- _Problem to work on_: Copy each line of the records below that mentions the word "header".

== Segment start ==

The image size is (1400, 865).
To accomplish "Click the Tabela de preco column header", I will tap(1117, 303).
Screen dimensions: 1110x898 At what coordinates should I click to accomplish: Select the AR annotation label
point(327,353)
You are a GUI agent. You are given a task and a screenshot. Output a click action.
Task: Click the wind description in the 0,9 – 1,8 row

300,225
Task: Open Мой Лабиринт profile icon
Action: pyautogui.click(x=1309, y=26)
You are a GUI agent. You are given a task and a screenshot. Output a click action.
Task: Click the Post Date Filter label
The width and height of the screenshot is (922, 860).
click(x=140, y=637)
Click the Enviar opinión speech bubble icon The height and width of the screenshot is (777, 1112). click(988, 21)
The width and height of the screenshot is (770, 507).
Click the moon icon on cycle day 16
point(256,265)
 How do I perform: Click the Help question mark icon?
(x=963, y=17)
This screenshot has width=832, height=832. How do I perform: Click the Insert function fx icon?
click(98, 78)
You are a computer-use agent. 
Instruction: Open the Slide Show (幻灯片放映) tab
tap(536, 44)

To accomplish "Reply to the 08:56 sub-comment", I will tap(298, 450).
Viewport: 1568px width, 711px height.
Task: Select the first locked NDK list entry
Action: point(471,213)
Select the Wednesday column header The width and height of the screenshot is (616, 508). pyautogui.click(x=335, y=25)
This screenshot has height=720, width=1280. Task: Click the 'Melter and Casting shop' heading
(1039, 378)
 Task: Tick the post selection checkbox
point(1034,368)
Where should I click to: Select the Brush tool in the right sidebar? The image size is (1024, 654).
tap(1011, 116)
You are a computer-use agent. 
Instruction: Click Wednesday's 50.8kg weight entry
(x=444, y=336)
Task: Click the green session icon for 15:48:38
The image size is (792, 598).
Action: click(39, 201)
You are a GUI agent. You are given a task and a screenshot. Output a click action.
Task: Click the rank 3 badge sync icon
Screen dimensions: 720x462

== Segment end ==

- _Response_:
To accomplish "Click the Tabela de preco column header", I will tap(1117, 303).
Select the Wednesday column header The width and height of the screenshot is (616, 508). pyautogui.click(x=335, y=25)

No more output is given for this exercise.